Your objective> Each line below that contains "agent" counts once; report the total and nothing more.

··· Recorded information ···

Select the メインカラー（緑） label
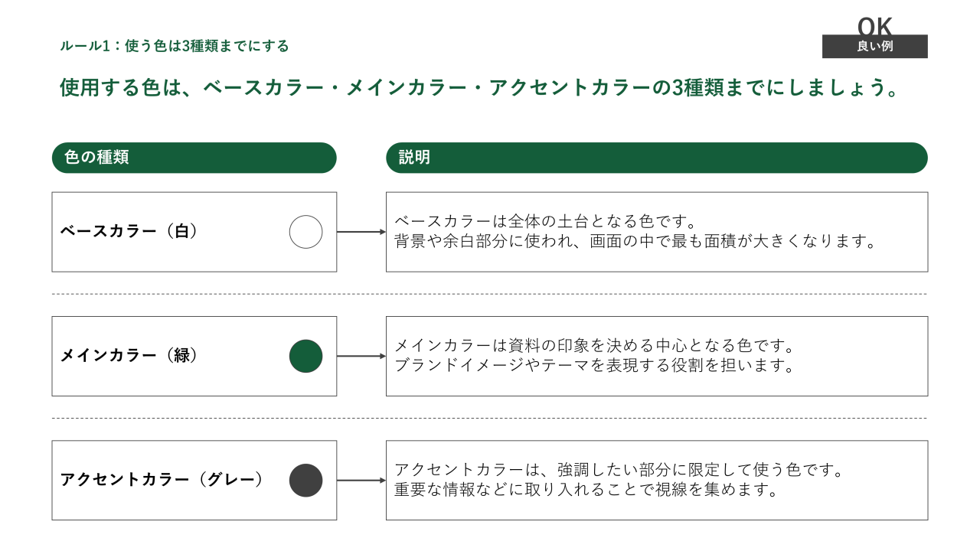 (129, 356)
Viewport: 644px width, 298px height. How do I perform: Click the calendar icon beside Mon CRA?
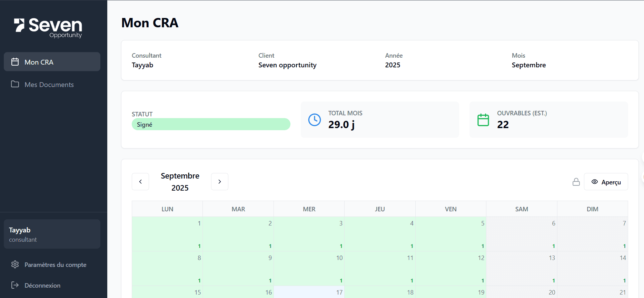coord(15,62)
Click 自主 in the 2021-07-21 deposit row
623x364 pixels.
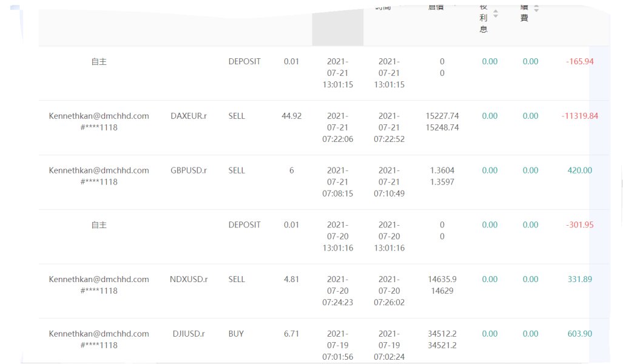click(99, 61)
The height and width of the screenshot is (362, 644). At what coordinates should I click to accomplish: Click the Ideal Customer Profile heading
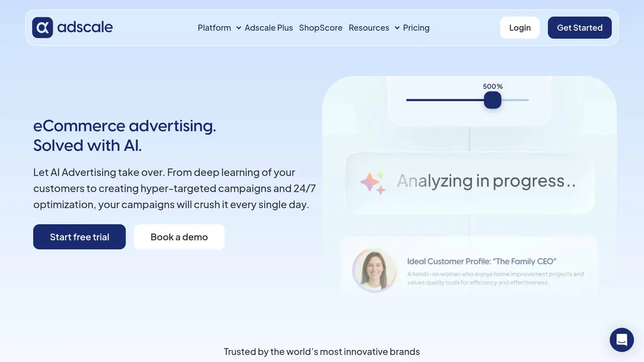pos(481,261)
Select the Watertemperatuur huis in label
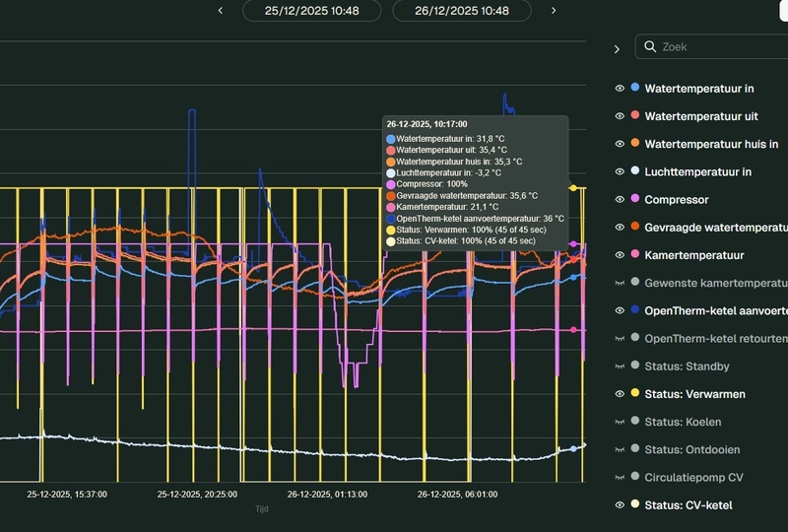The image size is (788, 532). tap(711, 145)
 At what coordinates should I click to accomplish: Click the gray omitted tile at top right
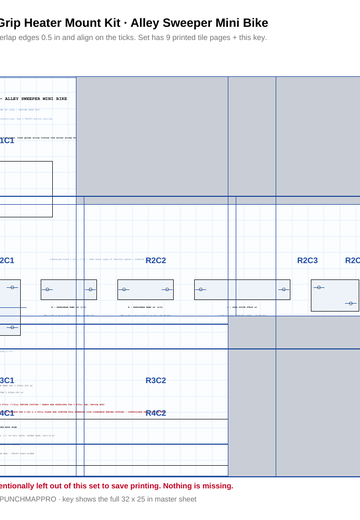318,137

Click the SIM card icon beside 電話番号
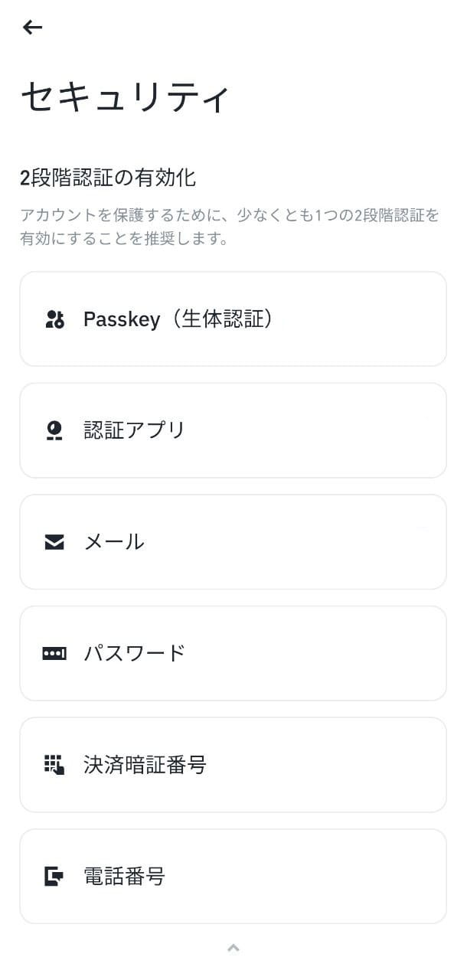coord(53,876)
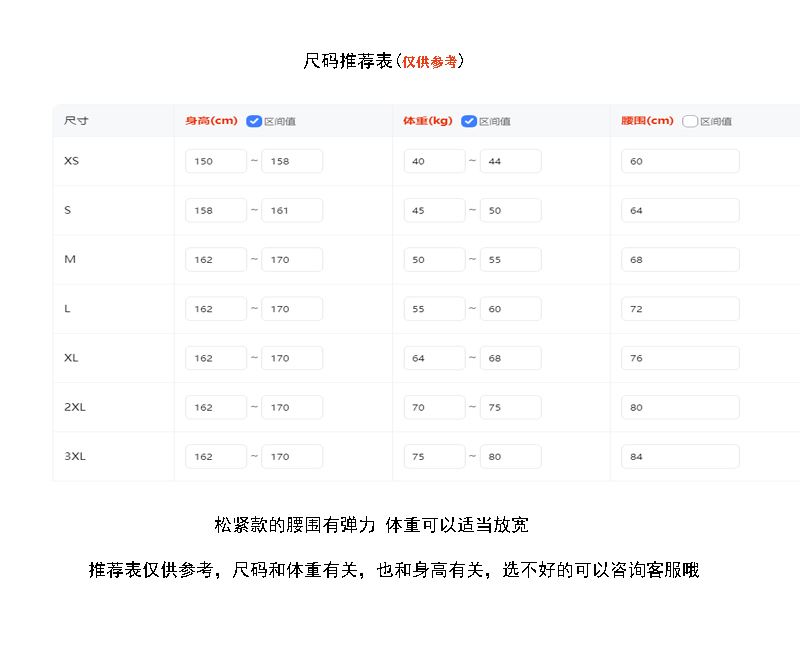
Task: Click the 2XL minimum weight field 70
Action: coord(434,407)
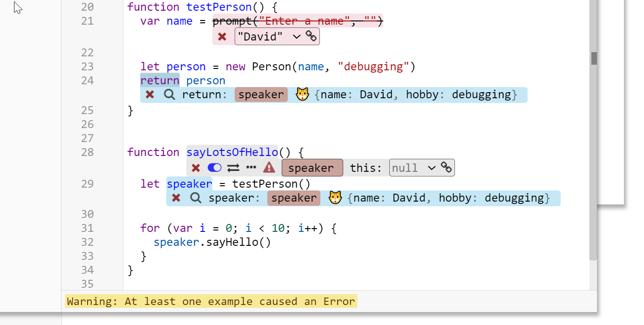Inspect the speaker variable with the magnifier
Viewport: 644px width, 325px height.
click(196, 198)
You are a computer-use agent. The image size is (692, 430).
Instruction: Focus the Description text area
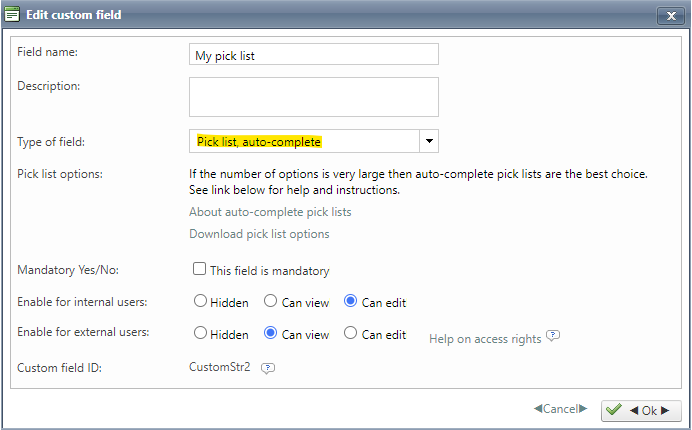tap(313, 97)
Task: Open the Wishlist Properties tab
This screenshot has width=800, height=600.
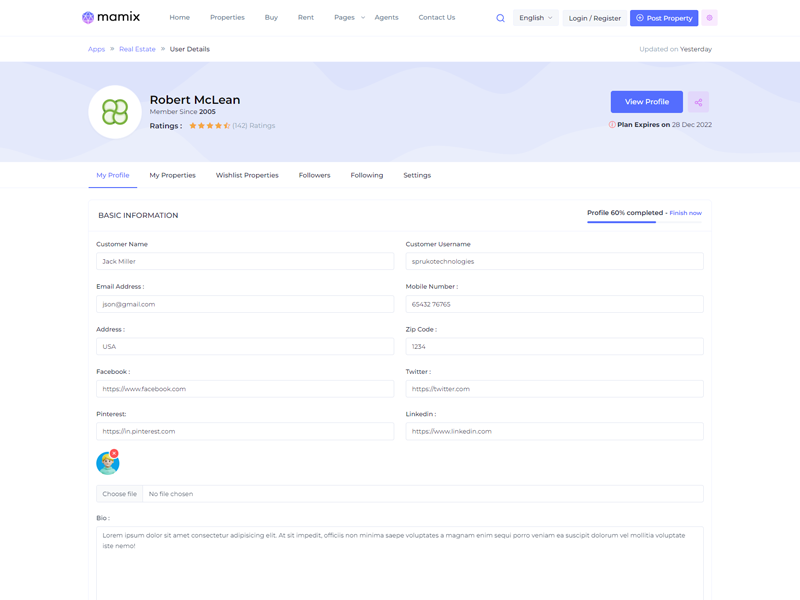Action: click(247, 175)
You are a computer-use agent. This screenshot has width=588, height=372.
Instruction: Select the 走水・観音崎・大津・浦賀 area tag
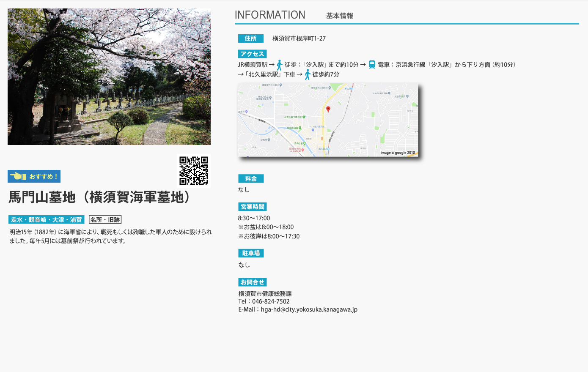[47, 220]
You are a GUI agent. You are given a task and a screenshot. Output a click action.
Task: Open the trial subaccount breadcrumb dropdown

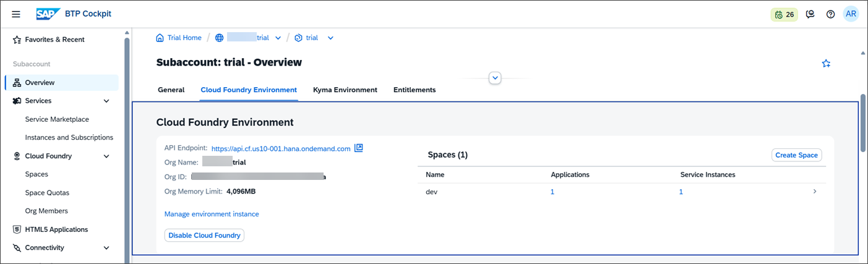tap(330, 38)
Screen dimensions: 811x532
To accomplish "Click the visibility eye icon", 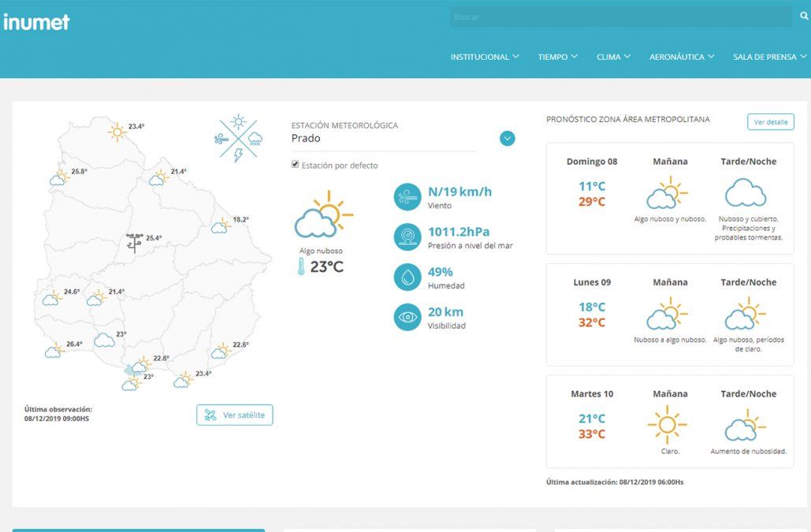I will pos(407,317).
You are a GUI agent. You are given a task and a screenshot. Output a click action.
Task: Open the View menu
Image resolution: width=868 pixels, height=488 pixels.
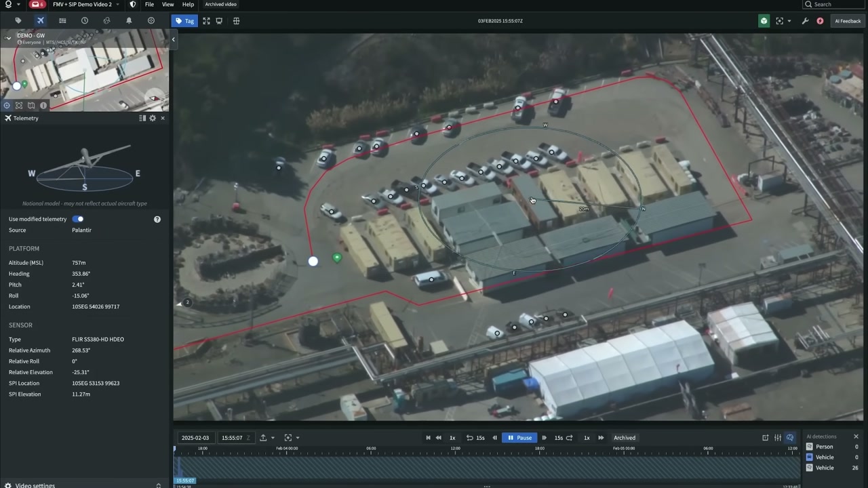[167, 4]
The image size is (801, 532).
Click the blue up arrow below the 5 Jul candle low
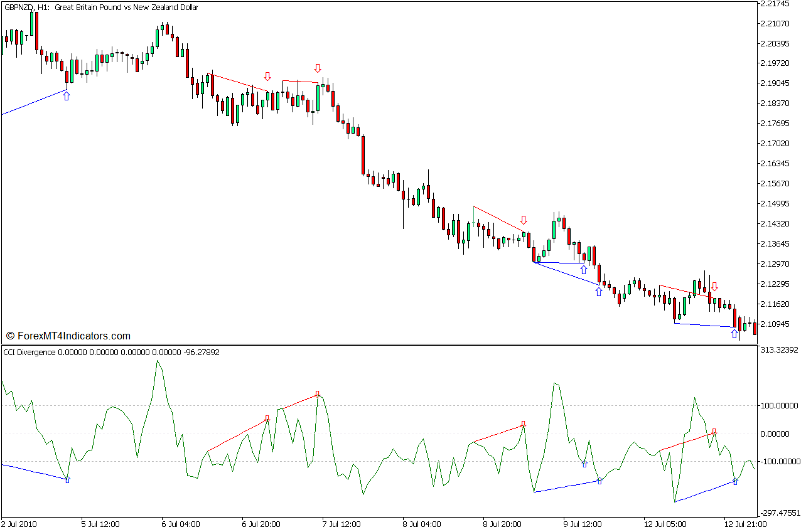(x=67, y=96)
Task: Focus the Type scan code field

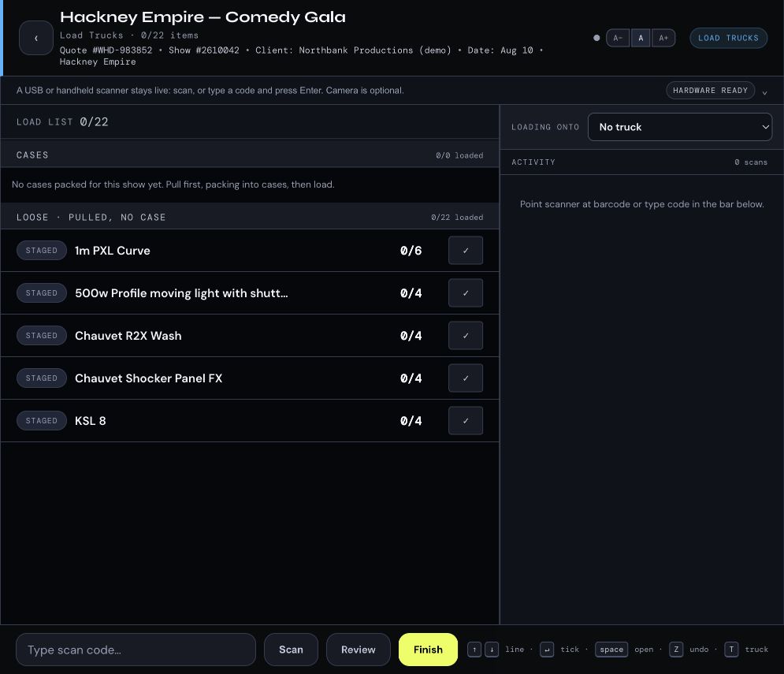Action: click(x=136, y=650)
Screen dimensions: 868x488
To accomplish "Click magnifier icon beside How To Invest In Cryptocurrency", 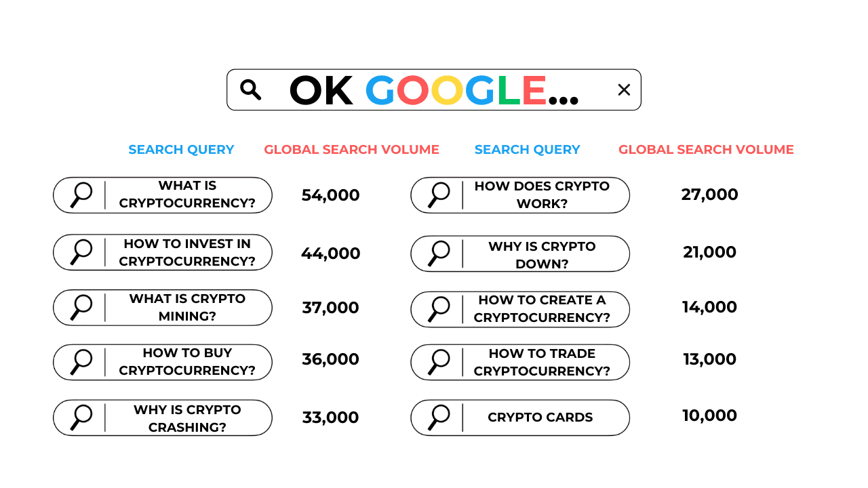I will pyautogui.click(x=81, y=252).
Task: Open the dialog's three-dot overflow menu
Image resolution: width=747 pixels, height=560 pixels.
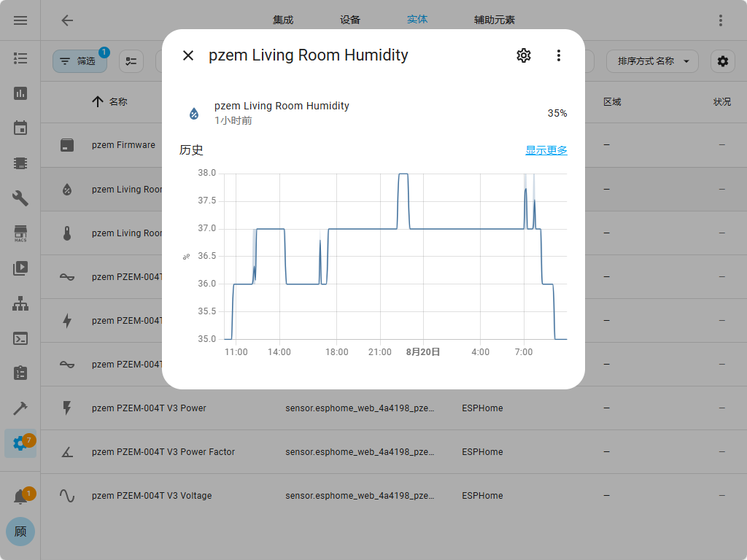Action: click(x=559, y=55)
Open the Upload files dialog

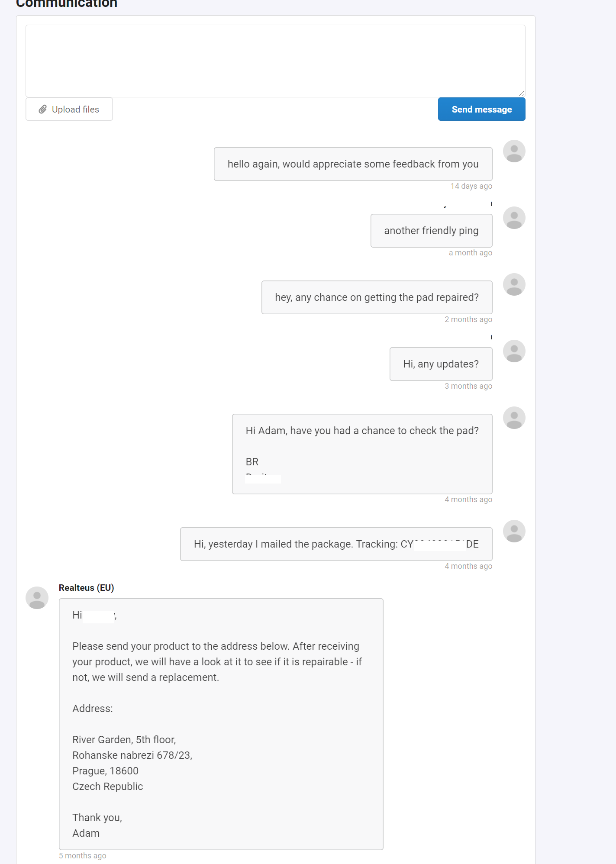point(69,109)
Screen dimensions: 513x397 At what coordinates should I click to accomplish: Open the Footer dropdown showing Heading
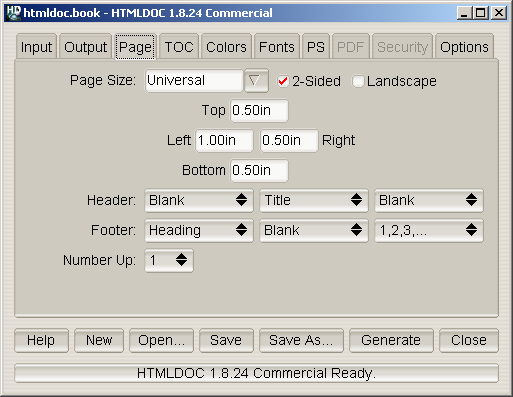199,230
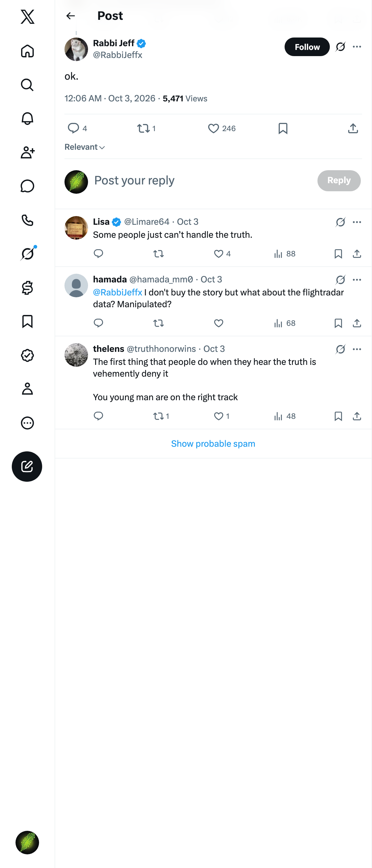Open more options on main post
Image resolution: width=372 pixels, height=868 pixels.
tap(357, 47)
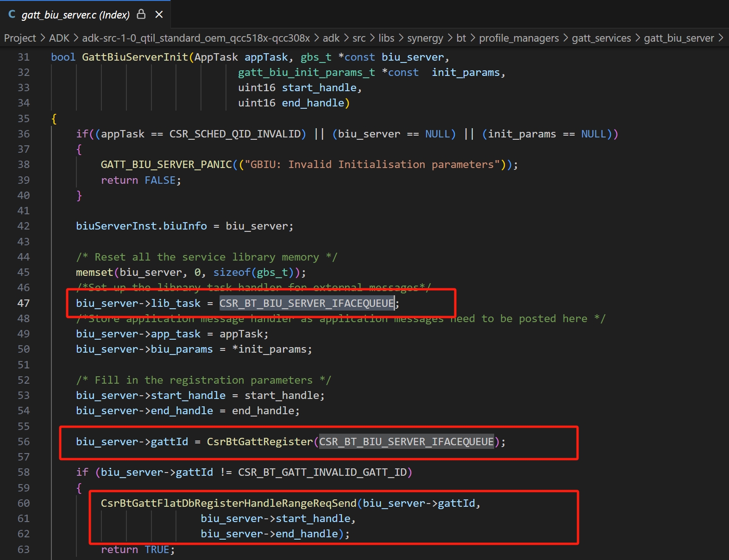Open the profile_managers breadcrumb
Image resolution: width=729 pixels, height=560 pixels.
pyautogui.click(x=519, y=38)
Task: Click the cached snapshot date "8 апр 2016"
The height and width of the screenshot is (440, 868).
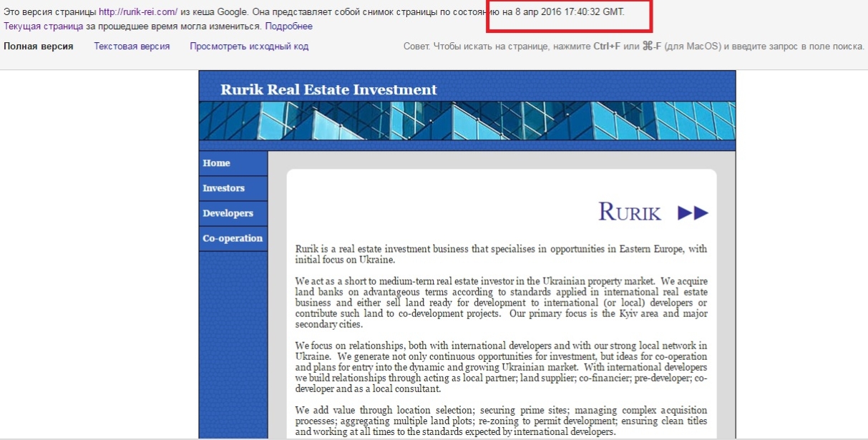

···

Task response> 4